* _WHAT YOU WILL DO_
Below this sentence is a listing; return exactly its lines from the one with "How do I perform: Click Audi" to the one with "Given: Open the Candy Crush Saga icon", both kept, and nothing more.

+++

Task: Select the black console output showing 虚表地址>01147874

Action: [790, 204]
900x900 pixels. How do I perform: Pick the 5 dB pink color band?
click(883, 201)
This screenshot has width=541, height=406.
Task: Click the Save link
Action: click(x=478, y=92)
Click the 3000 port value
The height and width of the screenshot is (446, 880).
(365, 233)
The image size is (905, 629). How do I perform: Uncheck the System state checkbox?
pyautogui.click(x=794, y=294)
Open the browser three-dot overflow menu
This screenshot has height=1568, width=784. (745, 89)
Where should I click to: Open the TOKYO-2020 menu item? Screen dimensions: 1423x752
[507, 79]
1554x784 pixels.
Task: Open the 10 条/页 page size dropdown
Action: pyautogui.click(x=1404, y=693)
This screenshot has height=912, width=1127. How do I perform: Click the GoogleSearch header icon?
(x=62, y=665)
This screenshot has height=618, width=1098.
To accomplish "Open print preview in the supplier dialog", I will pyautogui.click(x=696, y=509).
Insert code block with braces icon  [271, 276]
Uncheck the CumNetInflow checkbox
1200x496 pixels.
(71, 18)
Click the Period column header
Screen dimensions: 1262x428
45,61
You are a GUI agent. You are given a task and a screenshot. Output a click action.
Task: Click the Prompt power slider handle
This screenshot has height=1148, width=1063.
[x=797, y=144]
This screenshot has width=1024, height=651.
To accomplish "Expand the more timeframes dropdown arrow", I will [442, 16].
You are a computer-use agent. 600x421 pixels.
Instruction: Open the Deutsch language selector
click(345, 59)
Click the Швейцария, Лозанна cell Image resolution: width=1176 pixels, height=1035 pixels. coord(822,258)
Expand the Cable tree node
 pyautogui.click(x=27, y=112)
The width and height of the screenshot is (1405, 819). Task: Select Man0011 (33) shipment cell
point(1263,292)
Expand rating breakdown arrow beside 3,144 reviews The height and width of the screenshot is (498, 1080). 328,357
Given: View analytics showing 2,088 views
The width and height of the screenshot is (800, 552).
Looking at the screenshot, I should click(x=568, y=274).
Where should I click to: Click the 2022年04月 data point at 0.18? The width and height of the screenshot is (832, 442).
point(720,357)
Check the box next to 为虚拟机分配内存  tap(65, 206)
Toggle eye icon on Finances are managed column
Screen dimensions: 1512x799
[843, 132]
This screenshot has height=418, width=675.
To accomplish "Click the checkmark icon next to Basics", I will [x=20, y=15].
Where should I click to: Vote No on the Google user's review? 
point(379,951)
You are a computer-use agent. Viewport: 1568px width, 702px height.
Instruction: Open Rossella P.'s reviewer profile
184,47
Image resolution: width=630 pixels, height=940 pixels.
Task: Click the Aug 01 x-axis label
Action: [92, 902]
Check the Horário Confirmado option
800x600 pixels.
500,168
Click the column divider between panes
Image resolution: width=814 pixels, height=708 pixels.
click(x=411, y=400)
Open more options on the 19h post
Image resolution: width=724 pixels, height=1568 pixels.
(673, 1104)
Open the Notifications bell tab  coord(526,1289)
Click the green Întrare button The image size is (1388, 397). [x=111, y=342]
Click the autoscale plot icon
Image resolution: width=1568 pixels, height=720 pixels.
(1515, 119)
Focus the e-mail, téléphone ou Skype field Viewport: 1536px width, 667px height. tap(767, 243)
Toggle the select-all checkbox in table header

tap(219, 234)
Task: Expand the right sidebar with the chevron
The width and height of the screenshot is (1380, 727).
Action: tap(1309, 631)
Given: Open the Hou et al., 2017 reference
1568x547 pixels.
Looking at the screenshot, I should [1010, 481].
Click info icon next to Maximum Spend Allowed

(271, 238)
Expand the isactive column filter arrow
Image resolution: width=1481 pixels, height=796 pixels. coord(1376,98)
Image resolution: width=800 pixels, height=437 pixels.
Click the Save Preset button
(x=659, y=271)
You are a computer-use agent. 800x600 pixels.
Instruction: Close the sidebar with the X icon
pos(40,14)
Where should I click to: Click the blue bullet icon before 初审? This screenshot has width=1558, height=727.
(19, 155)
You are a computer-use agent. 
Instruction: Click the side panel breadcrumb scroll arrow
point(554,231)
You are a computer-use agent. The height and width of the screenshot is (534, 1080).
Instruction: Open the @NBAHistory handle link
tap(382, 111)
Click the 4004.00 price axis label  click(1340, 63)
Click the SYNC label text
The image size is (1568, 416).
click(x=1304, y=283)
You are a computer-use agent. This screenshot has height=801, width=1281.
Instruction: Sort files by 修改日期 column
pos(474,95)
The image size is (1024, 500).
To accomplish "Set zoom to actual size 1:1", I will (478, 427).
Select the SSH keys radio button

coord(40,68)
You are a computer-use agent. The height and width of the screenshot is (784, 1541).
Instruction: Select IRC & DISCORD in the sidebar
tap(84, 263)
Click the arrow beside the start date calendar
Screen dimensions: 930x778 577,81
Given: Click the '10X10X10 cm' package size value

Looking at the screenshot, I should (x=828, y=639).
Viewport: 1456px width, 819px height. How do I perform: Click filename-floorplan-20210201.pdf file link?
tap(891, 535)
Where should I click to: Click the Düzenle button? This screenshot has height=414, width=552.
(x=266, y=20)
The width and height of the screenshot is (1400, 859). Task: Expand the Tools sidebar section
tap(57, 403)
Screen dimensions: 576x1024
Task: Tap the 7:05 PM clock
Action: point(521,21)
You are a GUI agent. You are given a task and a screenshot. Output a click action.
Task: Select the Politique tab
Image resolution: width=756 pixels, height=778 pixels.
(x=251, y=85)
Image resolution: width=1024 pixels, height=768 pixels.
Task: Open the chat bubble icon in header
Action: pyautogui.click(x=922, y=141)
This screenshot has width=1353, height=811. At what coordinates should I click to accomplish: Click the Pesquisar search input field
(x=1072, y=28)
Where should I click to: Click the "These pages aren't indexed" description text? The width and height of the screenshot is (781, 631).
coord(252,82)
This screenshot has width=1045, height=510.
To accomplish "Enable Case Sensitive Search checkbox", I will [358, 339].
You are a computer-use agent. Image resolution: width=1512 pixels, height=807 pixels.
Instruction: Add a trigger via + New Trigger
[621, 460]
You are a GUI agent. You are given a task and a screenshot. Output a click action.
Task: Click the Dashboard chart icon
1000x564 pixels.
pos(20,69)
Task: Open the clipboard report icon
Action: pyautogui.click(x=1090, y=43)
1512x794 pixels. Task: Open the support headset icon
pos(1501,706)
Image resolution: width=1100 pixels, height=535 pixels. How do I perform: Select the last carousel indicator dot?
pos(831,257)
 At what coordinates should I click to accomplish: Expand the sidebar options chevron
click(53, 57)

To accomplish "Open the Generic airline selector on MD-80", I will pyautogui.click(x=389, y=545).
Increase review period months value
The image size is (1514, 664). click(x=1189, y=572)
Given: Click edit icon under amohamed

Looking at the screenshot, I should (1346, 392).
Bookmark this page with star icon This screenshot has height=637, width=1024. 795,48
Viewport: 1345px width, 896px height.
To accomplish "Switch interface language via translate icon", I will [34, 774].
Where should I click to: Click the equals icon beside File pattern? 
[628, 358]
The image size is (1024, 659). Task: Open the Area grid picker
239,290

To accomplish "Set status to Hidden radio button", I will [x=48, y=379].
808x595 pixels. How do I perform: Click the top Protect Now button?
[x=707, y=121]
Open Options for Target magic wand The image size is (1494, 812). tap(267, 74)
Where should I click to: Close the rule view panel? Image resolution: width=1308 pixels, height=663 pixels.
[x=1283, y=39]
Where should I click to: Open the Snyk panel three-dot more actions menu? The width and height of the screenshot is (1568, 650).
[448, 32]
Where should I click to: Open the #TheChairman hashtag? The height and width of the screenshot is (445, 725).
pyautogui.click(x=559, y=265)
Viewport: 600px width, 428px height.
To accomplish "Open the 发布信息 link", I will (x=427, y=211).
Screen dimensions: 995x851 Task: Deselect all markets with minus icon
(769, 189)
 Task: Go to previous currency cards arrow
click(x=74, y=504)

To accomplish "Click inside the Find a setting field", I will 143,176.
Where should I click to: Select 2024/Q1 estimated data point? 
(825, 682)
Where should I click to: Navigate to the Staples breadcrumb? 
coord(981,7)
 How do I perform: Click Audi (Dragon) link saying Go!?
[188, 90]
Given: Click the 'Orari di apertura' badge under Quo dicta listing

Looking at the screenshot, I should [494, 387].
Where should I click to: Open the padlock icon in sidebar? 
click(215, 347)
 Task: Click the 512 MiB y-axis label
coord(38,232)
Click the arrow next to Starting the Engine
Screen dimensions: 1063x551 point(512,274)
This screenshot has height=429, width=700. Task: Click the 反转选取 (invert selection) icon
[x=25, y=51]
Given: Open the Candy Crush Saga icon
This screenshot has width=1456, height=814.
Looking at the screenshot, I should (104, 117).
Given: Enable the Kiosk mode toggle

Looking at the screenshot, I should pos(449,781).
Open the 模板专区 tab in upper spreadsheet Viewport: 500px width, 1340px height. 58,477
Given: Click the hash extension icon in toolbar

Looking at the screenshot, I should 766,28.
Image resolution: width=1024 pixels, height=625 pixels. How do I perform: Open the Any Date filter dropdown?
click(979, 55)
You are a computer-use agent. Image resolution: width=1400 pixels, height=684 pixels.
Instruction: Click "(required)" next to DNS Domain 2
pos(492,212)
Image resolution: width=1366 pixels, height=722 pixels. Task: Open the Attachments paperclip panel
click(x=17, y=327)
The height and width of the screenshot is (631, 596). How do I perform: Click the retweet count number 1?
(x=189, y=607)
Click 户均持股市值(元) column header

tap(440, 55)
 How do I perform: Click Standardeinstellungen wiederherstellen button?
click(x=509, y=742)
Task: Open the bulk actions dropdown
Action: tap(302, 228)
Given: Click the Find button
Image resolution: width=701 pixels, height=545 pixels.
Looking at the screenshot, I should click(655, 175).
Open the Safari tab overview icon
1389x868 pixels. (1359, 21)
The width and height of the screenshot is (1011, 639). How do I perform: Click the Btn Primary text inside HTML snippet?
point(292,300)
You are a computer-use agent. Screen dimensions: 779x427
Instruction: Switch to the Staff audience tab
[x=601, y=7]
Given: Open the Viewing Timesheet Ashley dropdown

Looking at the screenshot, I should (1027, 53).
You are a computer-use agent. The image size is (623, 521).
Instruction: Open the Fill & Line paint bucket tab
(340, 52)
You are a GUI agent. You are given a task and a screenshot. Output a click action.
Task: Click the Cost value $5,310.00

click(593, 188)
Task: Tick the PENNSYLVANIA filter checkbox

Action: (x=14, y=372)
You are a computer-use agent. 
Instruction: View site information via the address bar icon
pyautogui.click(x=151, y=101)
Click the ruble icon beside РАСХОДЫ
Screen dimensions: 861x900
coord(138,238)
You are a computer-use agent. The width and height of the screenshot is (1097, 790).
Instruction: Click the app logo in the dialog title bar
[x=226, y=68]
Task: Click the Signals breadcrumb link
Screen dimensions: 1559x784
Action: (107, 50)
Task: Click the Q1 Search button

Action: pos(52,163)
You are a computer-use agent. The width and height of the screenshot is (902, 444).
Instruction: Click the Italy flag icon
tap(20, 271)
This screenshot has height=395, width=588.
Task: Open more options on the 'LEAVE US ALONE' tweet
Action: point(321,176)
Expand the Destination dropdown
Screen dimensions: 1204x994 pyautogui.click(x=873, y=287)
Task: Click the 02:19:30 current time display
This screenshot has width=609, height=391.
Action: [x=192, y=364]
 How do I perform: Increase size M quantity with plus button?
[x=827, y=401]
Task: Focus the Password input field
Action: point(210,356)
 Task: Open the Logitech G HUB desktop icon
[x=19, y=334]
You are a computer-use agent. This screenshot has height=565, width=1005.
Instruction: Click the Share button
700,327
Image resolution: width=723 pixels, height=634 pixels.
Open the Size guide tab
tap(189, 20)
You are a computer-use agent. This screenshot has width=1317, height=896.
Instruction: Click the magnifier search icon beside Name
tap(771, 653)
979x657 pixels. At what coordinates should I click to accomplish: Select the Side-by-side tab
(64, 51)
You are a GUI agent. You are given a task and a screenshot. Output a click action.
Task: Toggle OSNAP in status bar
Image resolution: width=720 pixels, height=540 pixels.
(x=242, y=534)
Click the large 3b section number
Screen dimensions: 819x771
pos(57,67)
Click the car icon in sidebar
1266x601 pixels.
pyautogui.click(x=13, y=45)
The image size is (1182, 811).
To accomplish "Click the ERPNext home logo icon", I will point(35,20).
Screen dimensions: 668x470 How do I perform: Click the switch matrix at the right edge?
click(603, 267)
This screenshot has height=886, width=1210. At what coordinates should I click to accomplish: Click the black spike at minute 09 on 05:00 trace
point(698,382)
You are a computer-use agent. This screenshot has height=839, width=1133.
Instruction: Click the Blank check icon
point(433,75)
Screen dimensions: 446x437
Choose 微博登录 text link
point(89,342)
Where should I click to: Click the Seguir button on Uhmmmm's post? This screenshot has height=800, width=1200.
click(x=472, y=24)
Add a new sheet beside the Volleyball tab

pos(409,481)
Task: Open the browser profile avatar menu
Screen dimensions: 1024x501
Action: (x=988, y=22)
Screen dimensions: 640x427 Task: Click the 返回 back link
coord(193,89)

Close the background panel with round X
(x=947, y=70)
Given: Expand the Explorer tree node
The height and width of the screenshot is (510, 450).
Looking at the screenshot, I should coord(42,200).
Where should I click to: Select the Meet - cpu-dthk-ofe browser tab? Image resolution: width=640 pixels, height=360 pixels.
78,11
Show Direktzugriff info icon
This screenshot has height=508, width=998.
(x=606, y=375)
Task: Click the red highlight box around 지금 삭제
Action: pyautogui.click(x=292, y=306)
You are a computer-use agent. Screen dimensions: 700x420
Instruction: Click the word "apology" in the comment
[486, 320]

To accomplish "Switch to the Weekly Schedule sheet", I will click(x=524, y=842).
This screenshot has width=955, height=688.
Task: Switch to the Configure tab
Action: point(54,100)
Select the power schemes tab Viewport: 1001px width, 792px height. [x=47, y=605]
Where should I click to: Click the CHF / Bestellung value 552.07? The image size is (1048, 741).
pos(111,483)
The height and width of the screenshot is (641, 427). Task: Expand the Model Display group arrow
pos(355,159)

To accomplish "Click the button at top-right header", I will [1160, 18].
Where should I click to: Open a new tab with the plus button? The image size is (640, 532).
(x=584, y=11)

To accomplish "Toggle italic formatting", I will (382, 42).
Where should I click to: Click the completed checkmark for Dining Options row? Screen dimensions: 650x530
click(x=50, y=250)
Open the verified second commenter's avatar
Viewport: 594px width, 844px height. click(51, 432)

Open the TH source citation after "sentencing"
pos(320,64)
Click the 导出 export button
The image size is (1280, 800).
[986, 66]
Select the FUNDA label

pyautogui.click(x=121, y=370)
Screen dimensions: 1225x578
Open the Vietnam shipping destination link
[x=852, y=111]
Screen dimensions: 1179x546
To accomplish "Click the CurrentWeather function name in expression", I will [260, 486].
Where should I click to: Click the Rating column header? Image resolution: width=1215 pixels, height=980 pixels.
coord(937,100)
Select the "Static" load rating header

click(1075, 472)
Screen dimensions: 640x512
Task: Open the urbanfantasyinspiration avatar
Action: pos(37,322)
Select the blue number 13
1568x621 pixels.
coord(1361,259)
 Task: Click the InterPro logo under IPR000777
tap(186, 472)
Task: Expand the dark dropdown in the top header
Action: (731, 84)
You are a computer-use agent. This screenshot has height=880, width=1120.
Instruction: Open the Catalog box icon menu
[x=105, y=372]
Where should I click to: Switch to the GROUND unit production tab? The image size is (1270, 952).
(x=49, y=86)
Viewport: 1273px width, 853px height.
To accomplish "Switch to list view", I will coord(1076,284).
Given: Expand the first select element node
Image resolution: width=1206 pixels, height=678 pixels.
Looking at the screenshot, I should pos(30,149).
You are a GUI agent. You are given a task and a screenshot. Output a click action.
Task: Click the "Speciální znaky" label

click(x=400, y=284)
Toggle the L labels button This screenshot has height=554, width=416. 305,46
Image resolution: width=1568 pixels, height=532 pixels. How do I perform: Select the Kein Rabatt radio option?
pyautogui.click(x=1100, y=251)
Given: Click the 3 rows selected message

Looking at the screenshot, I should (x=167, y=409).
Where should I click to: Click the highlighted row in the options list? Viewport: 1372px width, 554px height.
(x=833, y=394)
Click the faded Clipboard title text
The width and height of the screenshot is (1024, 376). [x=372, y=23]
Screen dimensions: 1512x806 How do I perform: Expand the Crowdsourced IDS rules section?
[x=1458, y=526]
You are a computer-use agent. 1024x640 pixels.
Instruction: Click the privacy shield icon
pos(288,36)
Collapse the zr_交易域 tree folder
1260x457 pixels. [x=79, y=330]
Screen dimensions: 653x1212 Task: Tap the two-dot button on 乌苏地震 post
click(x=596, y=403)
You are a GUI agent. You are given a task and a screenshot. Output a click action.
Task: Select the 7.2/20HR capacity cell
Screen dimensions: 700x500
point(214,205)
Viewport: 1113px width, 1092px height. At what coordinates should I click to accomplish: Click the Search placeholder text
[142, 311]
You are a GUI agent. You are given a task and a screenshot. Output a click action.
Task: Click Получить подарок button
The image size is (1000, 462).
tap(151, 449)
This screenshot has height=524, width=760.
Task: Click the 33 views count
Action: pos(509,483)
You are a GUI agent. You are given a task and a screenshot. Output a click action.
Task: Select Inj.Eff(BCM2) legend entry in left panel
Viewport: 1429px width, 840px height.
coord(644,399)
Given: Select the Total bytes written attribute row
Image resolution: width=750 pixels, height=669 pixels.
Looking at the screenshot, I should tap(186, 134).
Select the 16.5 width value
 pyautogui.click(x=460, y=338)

+++

* _RESULT BELOW_
 How do I perform: Click Audi (Dragon) link saying Go!?
[188, 90]
Given: Click the 'Orari di apertura' badge under Quo dicta listing

Looking at the screenshot, I should [494, 387].
Where should I click to: Open the padlock icon in sidebar? 
click(215, 347)
 Task: Click the 512 MiB y-axis label
coord(38,232)
Click the arrow next to Starting the Engine
Screen dimensions: 1063x551 point(512,274)
This screenshot has height=429, width=700. Task: Click the 反转选取 (invert selection) icon
[x=25, y=51]
Given: Open the Candy Crush Saga icon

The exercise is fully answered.